Unlike the legacy range types, these new types will implement Copy and IntoIterator instead of Iterator.

The range syntax would resolve to either these types or the legacy range types depending on edition:

Syntax Edition 2021 and prior Edition 2023 and later
a..b std::ops::Range std::ops::range::Range
a..=b std::ops::RangeInclusive std::ops::range::RangeInclusive
a.. std::ops::RangeFrom std::ops::range::RangeFrom

Effects on Library Interoperability

There are cases where existing APIs specify a legacy range type explicitly or accept Iterators instead of IntoIterators:

pub fn takes_range(range: std::ops::Range<usize>) { ... }
pub fn takes_iter(range: impl Iterator<usize>) { ... }
impl Index<std::ops::Range<usize>> for Bar { ... }

And current code can use range syntax directly in those APIs:

takes_range(5..11);
takes_iter(5..11);
bar[1..8];

Such code will result in errors in Edition 2024, where range syntax will resolve to new distinct types that do not implement Iterator. To gracefully migrate code between editions, cargo fix --edition will add explicit conversions where necessary:

takes_range((5..11).to_legacy());
takes_iter((5..11).into_iter());
bar[(1..8).to_legacy()];

Existing code can be easily migrated using cargo fix --edition, but these explicit conversions are a significant ergonomic downgrade when writing new code using legacy APIs.

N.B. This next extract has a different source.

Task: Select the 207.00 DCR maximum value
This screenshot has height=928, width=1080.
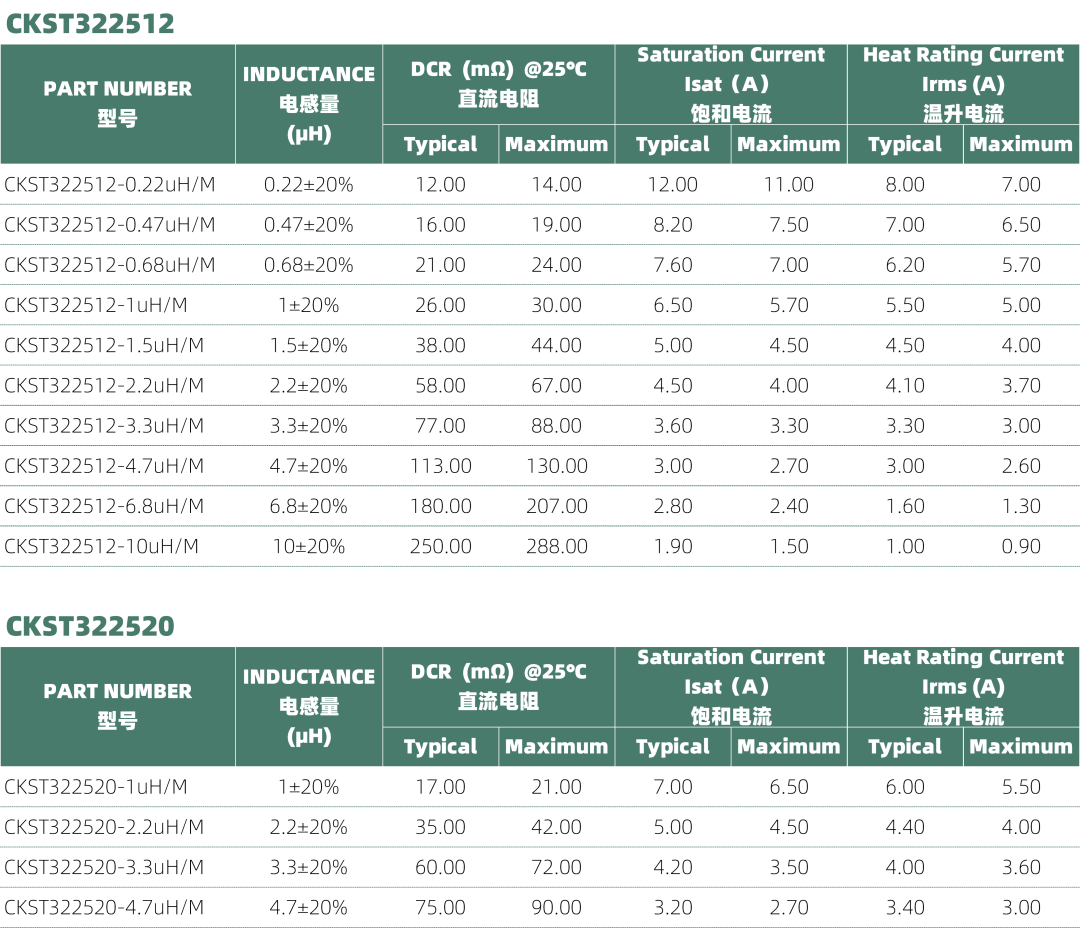Action: pyautogui.click(x=557, y=506)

The explicit conversions also add visual noise that hurts the readability of the migrated code.

Mitigation via Library Updates

Libraries facing these problems are encouraged to issue updates which change their API to accept the new range types in a backwards-compatible way:

// Before
pub fn takes_range(range: std::ops::Range<usize>) { ... }
pub fn takes_iter(range: impl Iterator<usize>) { ... }
impl Index<std::ops::Range<usize>> for Bar { ... }

// After
pub fn takes_range(range: impl Into<range::legacy::Range<usize>>) { ... }
pub fn takes_iter(range: impl IntoIterator<usize>) { ... }
impl Index<range::legacy::Range<usize>> for Bar { ... }
impl Index<range::Range<usize>> for Bar { ... }

This allows users of the library to upgrade to Edition 2024 without cargo fix --edition adding explicit conversions, and new users of the library can use the exact same syntax regardless of which edition they are using.

The RFC recommends that the new types be stabilized as soon as possible so library authors have time to implement these changes.

Concerns

Although not the first to bring them up, Mara summed up the concerns well:

So we end up in a world where library authors have to manually make their public API compatible with both the old and new edition, which very much goes against the idea of editions being a package/crate local decision.

Basically, the edition change only works effortlessly if all libraries that take ranges in their API will update their API before the new edition. This is very unlike other edition changes.

Most importantly, I would like to avoid a world where library maintainers will have to deal with bug reports or feature requests like "please support 2024 ranges" or "please support legacy ranges". In the past, edition changes that resulted in extra work for some library maintainers were not received well, and I don't think we should repeat that mistake on even larger scale.

Alternative: Type Inference

The RFC recommends only a mitigation path where the new types are stabilized well before the new edition is released, allowing third-party libraries to publish updates supporting the new types in time for the new edition.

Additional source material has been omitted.